Ce qui m’a dérangé dans ce livre est l’inespoir total, et les clichés également. L’Arabe du coin fait forcément payer les courses en nature, le fils aîné devient un petit revendeur de drogue. L’héroïne elle-même s’est un temps enivré d’espoir, en croyant d’abord que son amant pourrait tout quitter pour elle, ou, au moins, ne pas l’abandonner. Certes, à la fin du roman, Khadîja prend une décision radicale parce qu’elle est coincée et ne sait plus vraiment comment se sortir de cette situation sans issue : condamnée par les siens, elle l’est également par la justice française qui veut lui prendre ses enfants. Elle semble avoir oublié tout ce qu’elle dénonçait plus tôt, quittant un Eldorado décevant pour un pays qui l’a été.

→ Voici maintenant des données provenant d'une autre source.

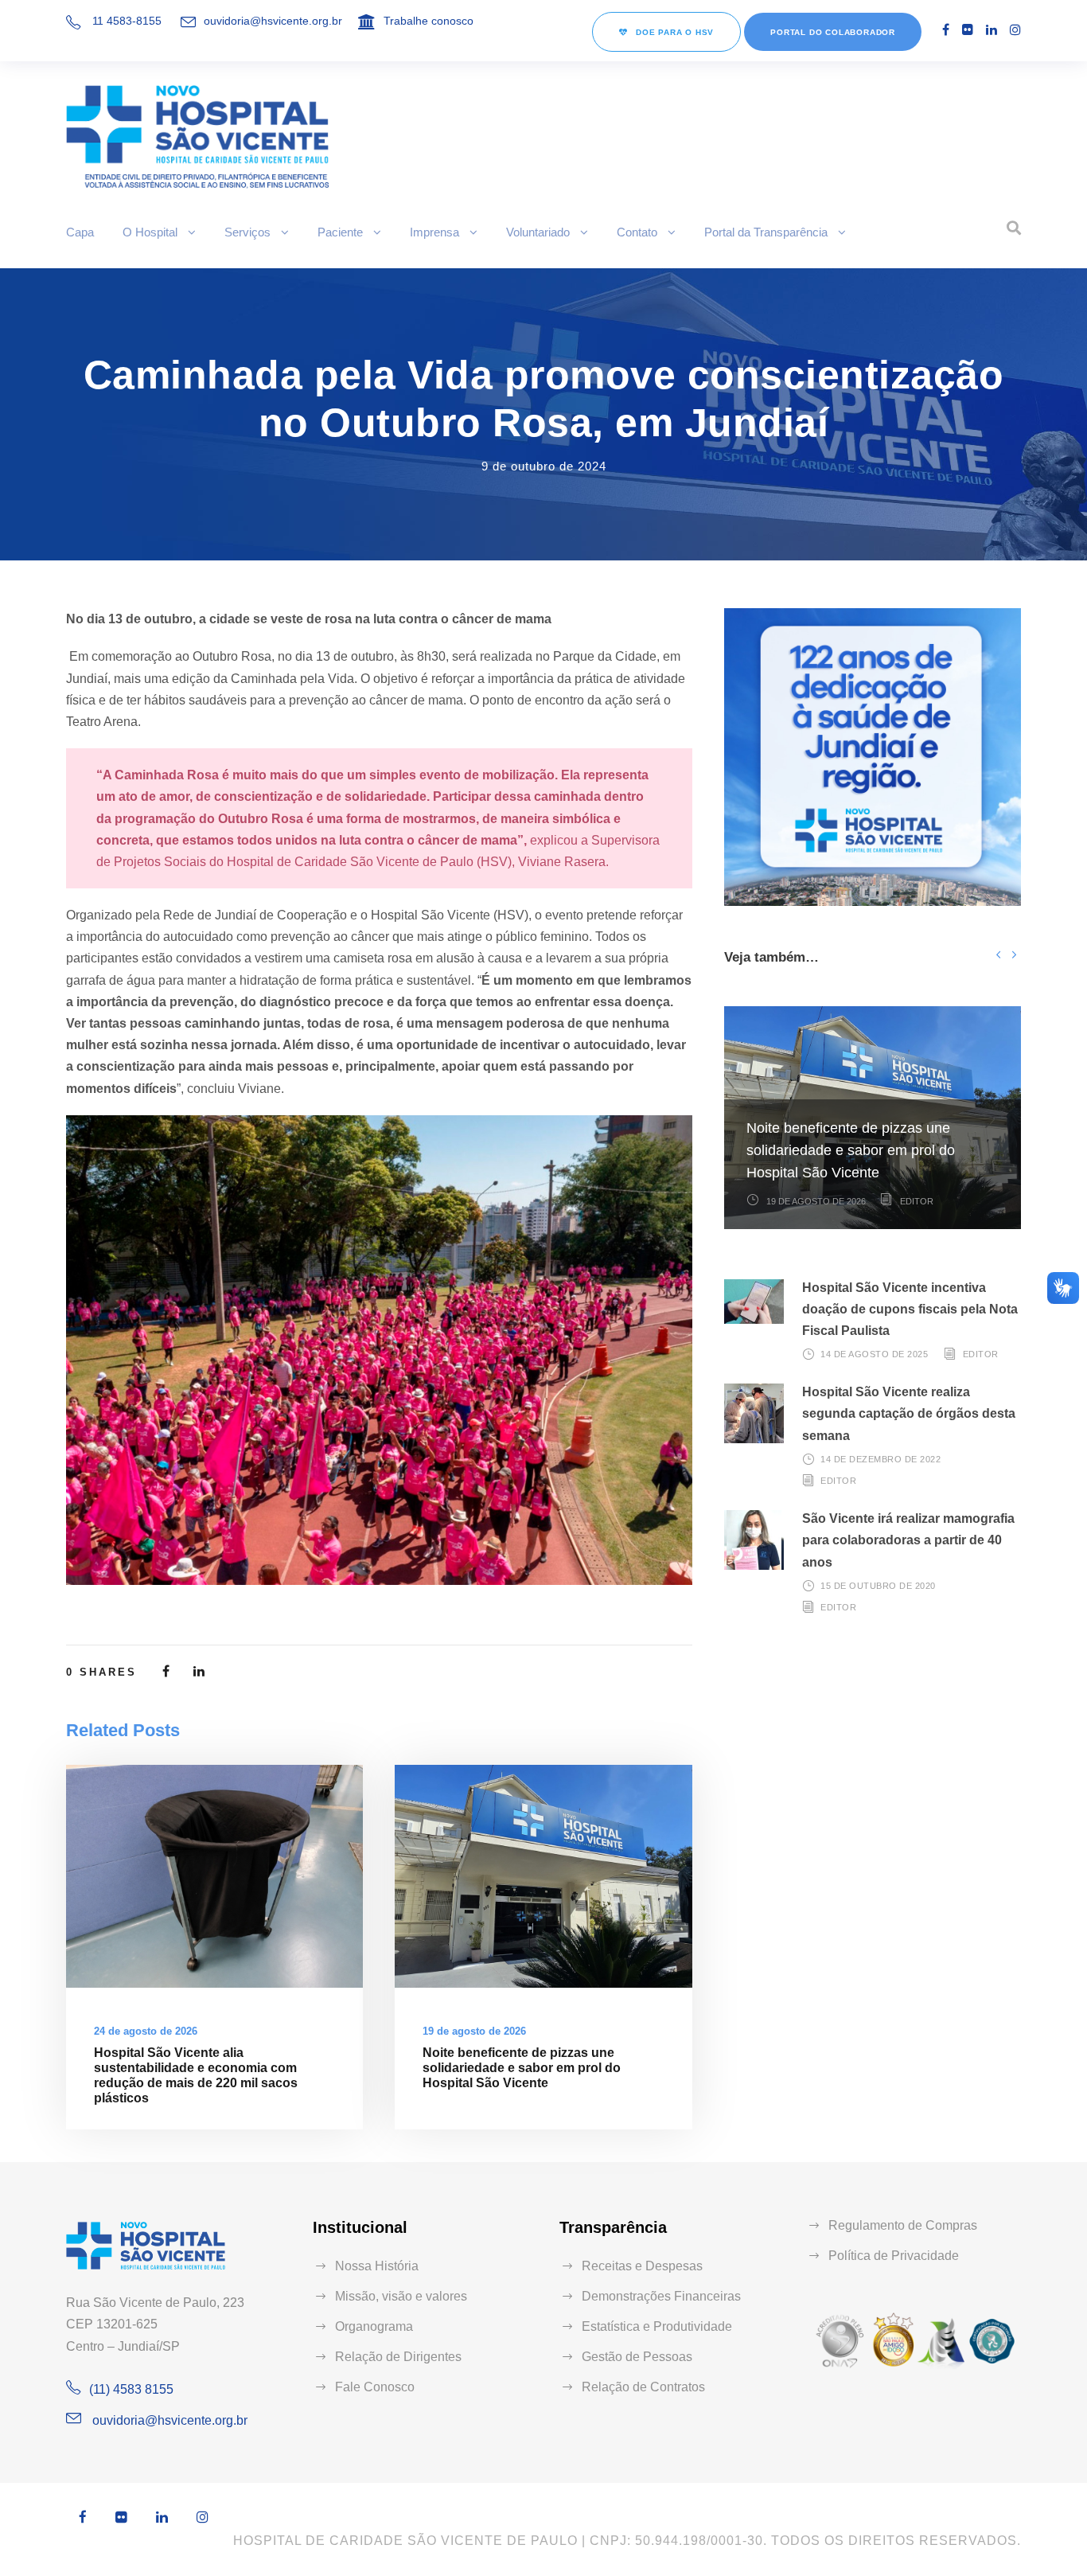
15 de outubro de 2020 (878, 1585)
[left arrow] (998, 954)
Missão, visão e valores (401, 2296)
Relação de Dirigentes (398, 2356)
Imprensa (434, 232)
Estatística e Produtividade (657, 2326)
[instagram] (1015, 30)
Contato (637, 232)
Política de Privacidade (893, 2255)
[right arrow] (1013, 954)
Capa (80, 232)
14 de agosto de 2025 (874, 1354)
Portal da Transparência (766, 232)
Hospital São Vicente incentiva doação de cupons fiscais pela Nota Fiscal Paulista (910, 1309)
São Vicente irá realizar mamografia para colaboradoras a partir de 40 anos (908, 1540)
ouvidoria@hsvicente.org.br (273, 20)
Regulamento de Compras (902, 2225)
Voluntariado (538, 232)
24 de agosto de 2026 (145, 2031)
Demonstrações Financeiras (661, 2296)
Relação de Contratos (643, 2387)
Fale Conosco (375, 2387)
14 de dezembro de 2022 (880, 1459)
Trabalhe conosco (428, 20)
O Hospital (150, 232)
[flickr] (967, 30)
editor (916, 1201)
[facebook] (945, 30)
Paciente (340, 232)
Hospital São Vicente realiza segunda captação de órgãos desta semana (908, 1413)
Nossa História (377, 2266)
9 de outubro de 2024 (543, 466)
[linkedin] (991, 30)
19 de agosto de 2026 (474, 2031)
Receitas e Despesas (642, 2266)
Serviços (247, 232)
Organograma (374, 2326)
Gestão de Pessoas (637, 2356)
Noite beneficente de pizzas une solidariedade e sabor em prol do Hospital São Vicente (522, 2068)
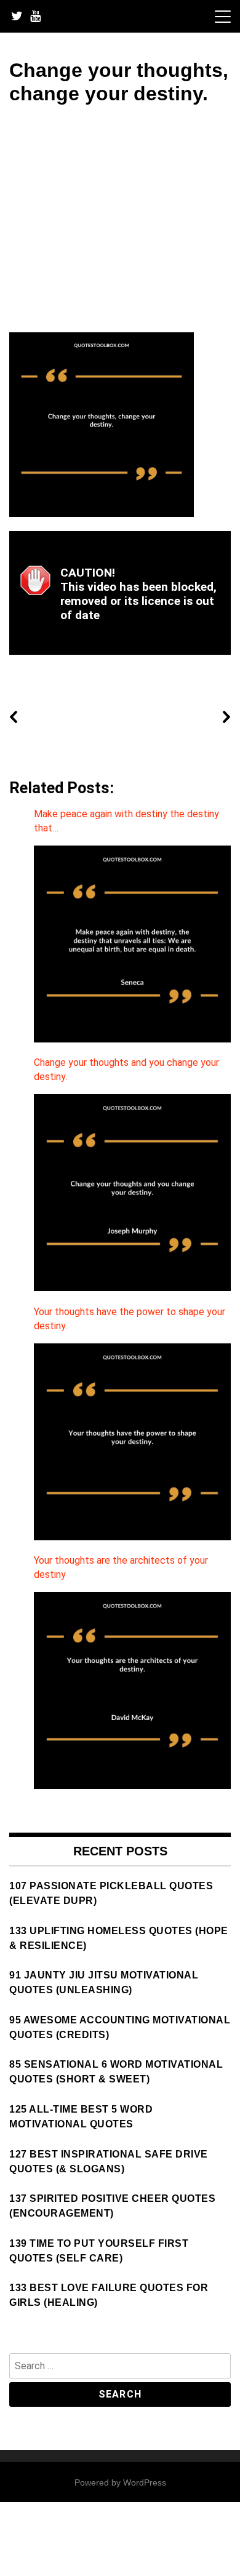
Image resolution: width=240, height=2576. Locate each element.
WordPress (144, 2482)
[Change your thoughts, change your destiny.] (101, 513)
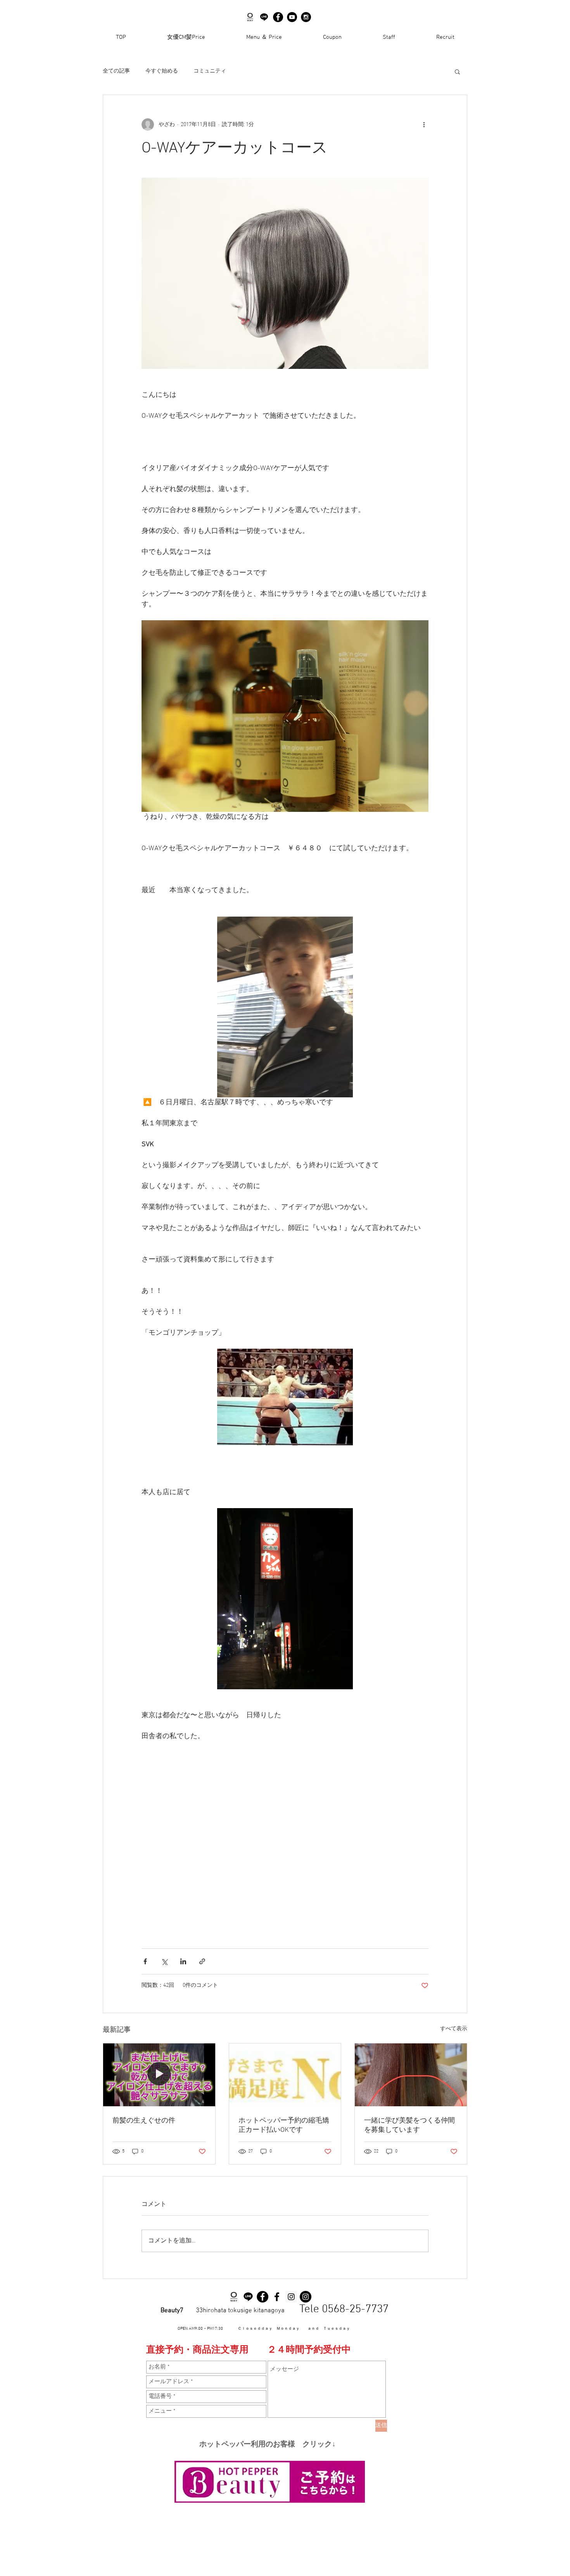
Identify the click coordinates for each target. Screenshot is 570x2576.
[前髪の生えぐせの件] (159, 2074)
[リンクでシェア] (202, 1961)
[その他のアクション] (423, 124)
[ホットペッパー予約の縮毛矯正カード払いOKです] (285, 2074)
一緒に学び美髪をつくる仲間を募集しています (409, 2125)
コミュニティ (209, 71)
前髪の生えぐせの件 (143, 2121)
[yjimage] (264, 17)
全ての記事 (116, 71)
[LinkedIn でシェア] (183, 1961)
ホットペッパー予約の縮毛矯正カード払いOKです (283, 2125)
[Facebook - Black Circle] (278, 17)
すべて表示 (453, 2029)
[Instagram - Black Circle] (306, 17)
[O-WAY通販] (250, 17)
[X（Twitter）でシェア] (164, 1961)
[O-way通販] (234, 2297)
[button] (457, 71)
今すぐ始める (161, 71)
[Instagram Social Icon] (291, 2297)
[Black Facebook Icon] (277, 2297)
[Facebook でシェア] (145, 1961)
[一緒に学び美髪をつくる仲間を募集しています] (411, 2074)
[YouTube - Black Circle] (292, 17)
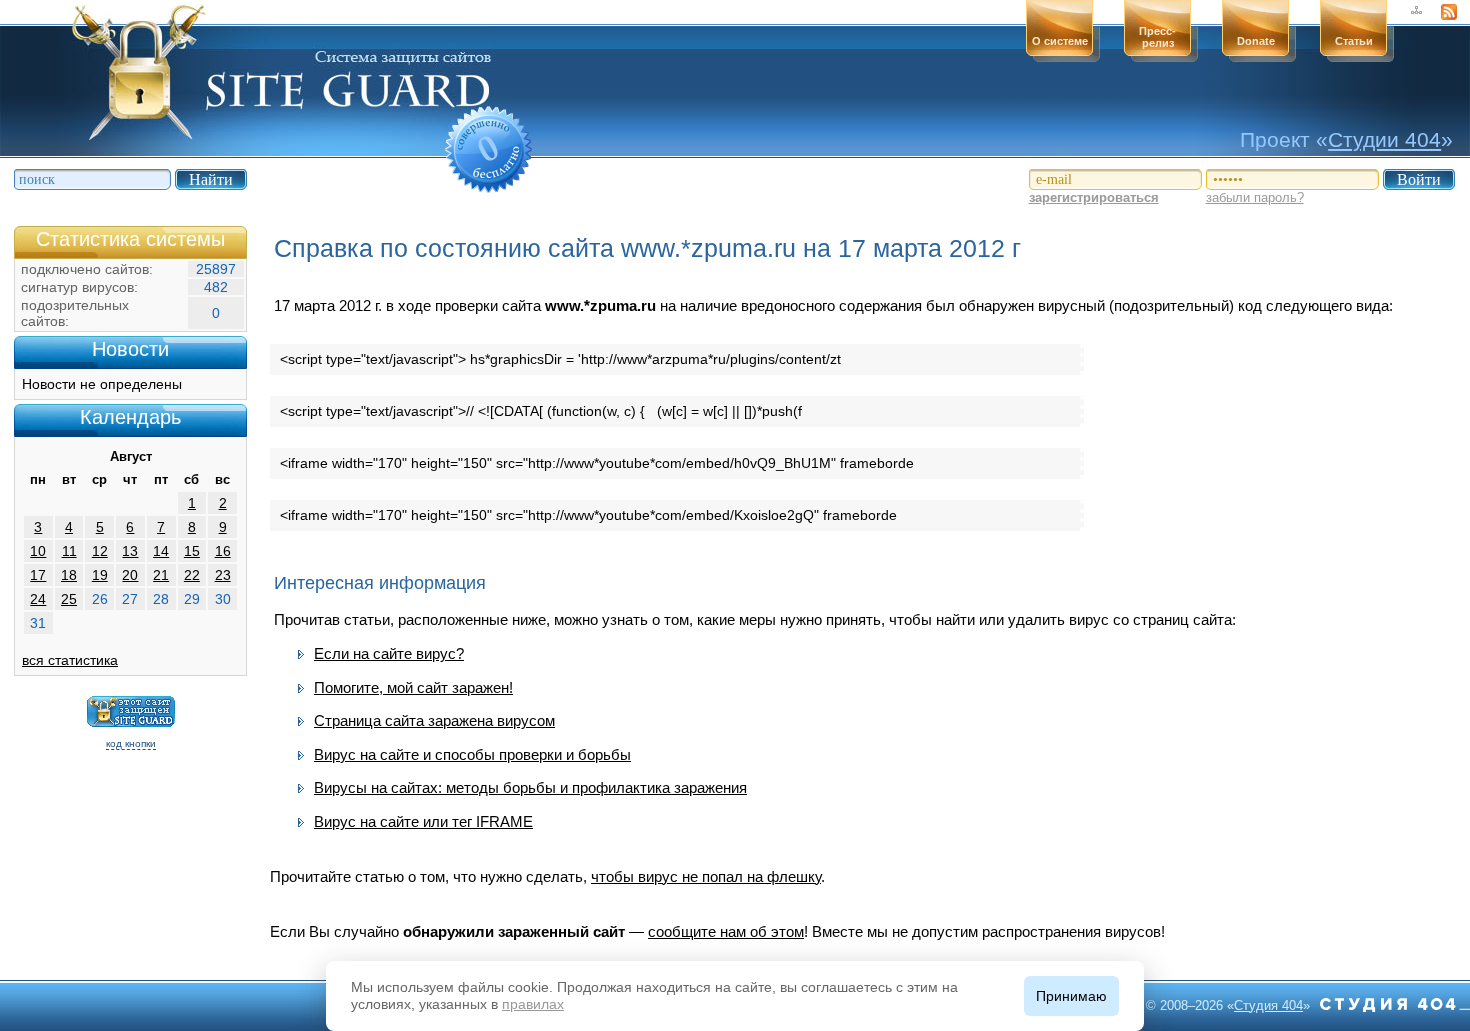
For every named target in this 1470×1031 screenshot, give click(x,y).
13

J’aurai aimé l’accompagner un peu plus, pour savoir si oui ou non elle rentrerait au pays natal et comment se passerait ce retour.

Il était une fois l’Algérie

édition Achab – 156 pages.

Mon avis :

Je n’aime pas le faire, et pourtant je suis encore obligée de parler de constat d’échec. Je ne parviens pas à définir quel genre de livre j’ai lu. Je ne suis pas parvenue à accrocher à cette lecture, et même si je l’ai lu de bout en bout, il m’est impossible de donner un sens à ce que j’ai lu.

Déjà, j’ai été gênée par la ponctuation,ou plutôt par l’absence de ponctuation de certains chapitres, par ces phrases qui semblent ne pas avoir de fin ou qui au contraire s’arrêtent abruptement.  Les énumérations, qui arrivent dans la seconde partie du livre m’ont fait penser à un poème en prose qui aurait jailli au milieu du récit, avant de cesser aussi soudainement qu’il est apparu. L’emploi du terme « ogres » pour désigner ses hommes qui enlèvent et tuent pourrait me faire croire à un conte cruel, si ce n’est que nous sommes dans la réalité la plus crue et que le narrateur ne masque pas la cruauté du récit : meurtres, enlèvements, violence.

Je regrette, et ce verbe semble mon leitmotiv, de ne pas avoir pu discerner une cohérence à ce récit, entre son narrateur et ses personnages qui ne font que de trop brèves apparitions dans le récit. J’aurai aimé en savoir plus sur eux, plutôt que de réunir les pièces éparses du puzzle. De même, il faut une bonne connaissance des événements historiques qui sont évoqués, et je ne les ai pas.

Il était une fois l’Algérie est une oeuvre ardue, à côté de laquelle je suis passée complètement.